Summary: On the basis of novel advances, the diagnostic algorithm and recommended treatment for ALPS have changed significantly, improving quality of life for many patients.

Figure 1. Fas apoptotic pathway

ALPS is caused by defective Fas-mediated apoptosis. Normally, as part of the down-regulation of the immune response, activated B and T lymphocytes increase Fas expression, and activated T lymphocytes increase expression of Fas ligand. Fas and Fas ligand interact which activates the Fas-associated death domain (FADD) and triggers the caspase cascade, culminating in cellular apoptosis. Fas-mediated signaling is part of the extrinsic apoptotic pathway, because it is activated through the interactiong of cell surface death receptors. In contrast, the intrinsic apoptotic pathway is activated by cellular stressors that lead to decreased mitochondrial membrane permeability with release of apoptosis-inducing substances. © Sue Seif, MA (used with permission).

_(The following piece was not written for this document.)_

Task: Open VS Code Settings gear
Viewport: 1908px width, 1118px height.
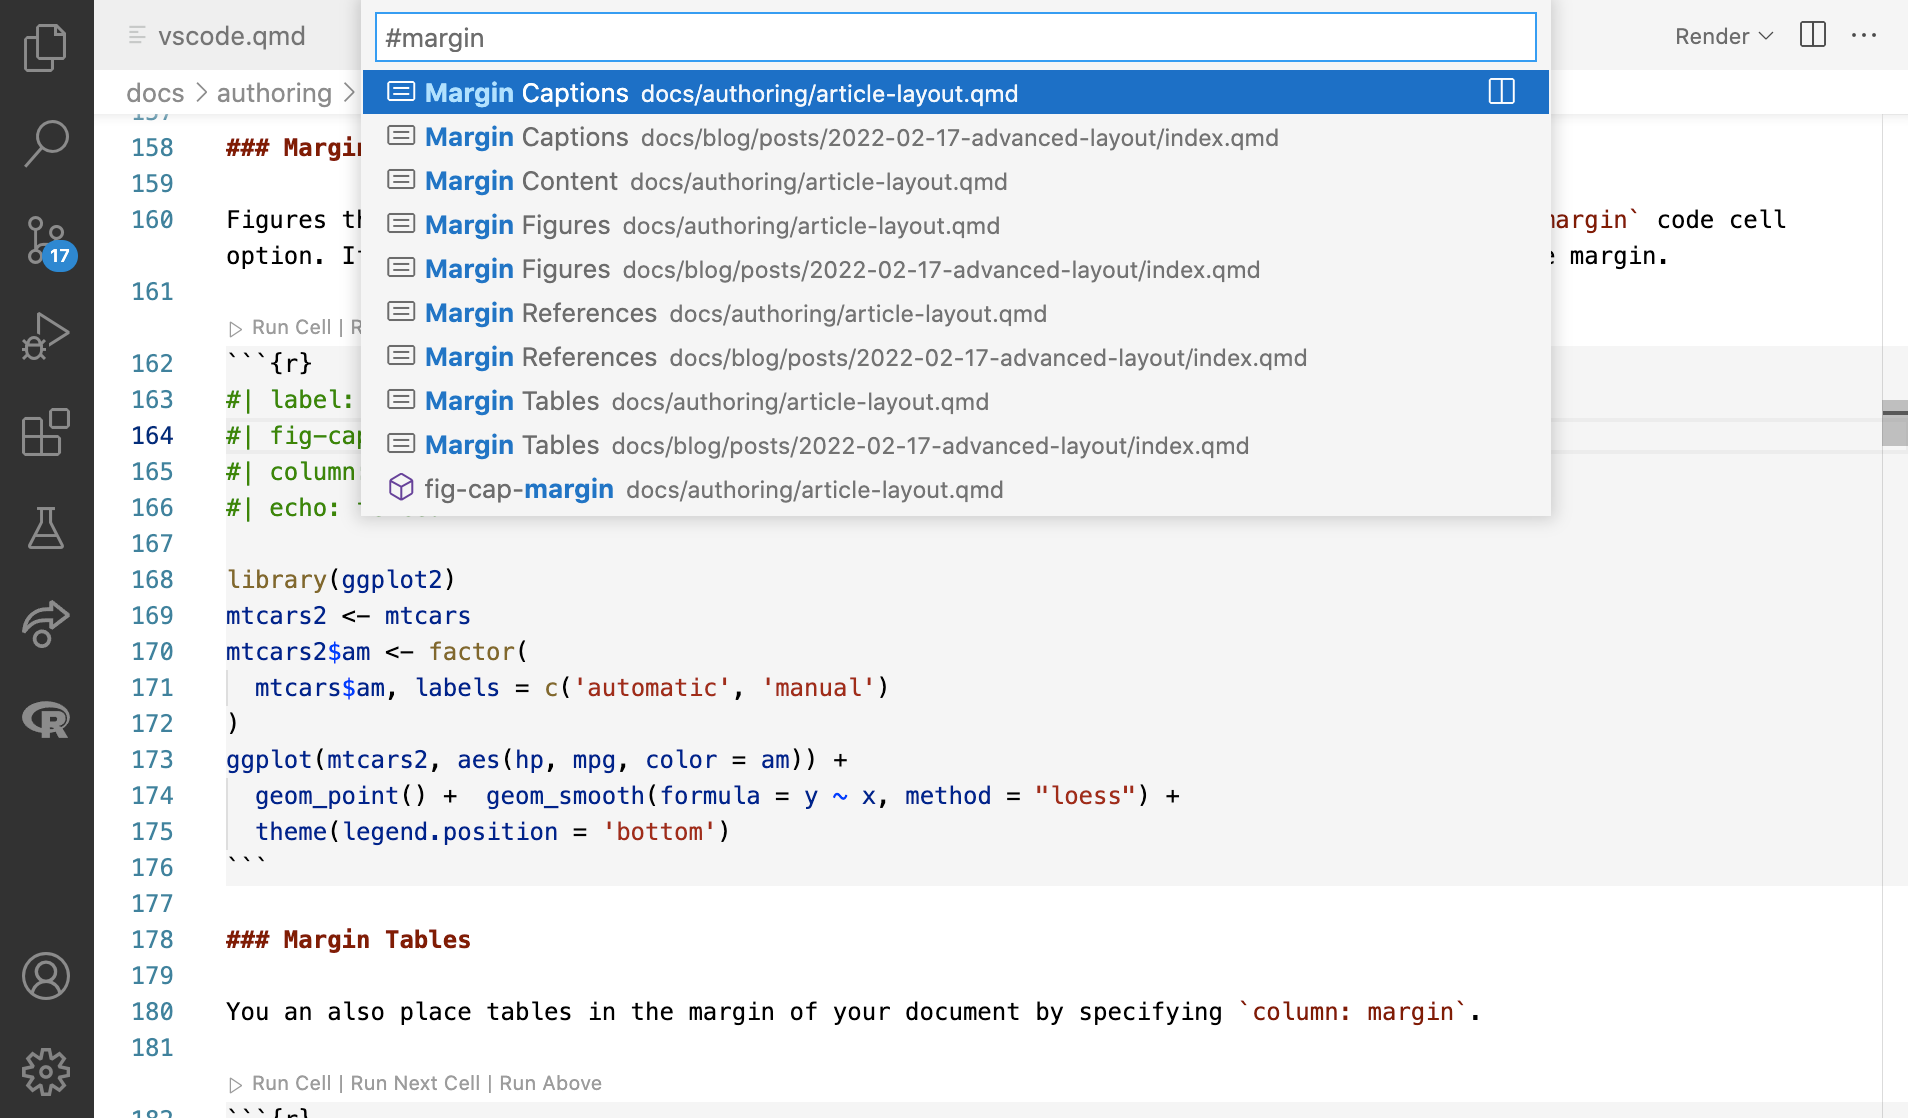Action: coord(46,1071)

Figure 2. Hypothetical Model of Dysregulation of PI3K/Akt/mTOR Signaling in ALPS

ALPS is a defined by defects in the Fas apoptotic pathway; however, individuals with causative mutations do not always manifest disease symptoms. Fas must be recruited into lipid rafts in order to stimulate apoptosis. We hypothesize that in ALPS the defects in the Fas pathway lead to decreased distribution of Fas receptor into lipid rafts, thereby activating the serine threonine kinase Akt. In support, Akt activity and distribution of Fas into lipid rafts are inversely correlated in some lymphocyte subsets.[54] Constitutive activation of Akt stimulates the mTOR pathway, causing uncontrolled proliferation of the double negative T cells (DNTs) with consequent lymphadenopathy and splenomegaly. These DNTs also secrete IL-10, causing autoimmunity.High levels of IL-10 down-regulate TGF-β producing T_regs, a subset of T lymphocytes that can regulate immune tolerance.[55,56] We observe abnormally low T_reg numbers in ALPS (unpublished). Moreover, low levels of TGF-β producing T-cells can cause an “ALPS-like” disease in mice.[57] Thus, the T_reg dysregulation may exacerbate the systemic autoimmunity. Accordingly, mTOR inhibitors, including sirolimus may alleviate ALPS through combined mechanisms indicated by stars. First, mTOR inhibitors can directly target the dysregulated PI3K/Akt/mTOR signaling axis and reduce accumulation of abnormal DNTs. Second, mTOR inhibitors may block signaling through IL-10.[58,59] Finally, in contrast to most immunosuppressants, mTOR inhibitors can spare T_regs, and thereby help to reset the immune imbalance.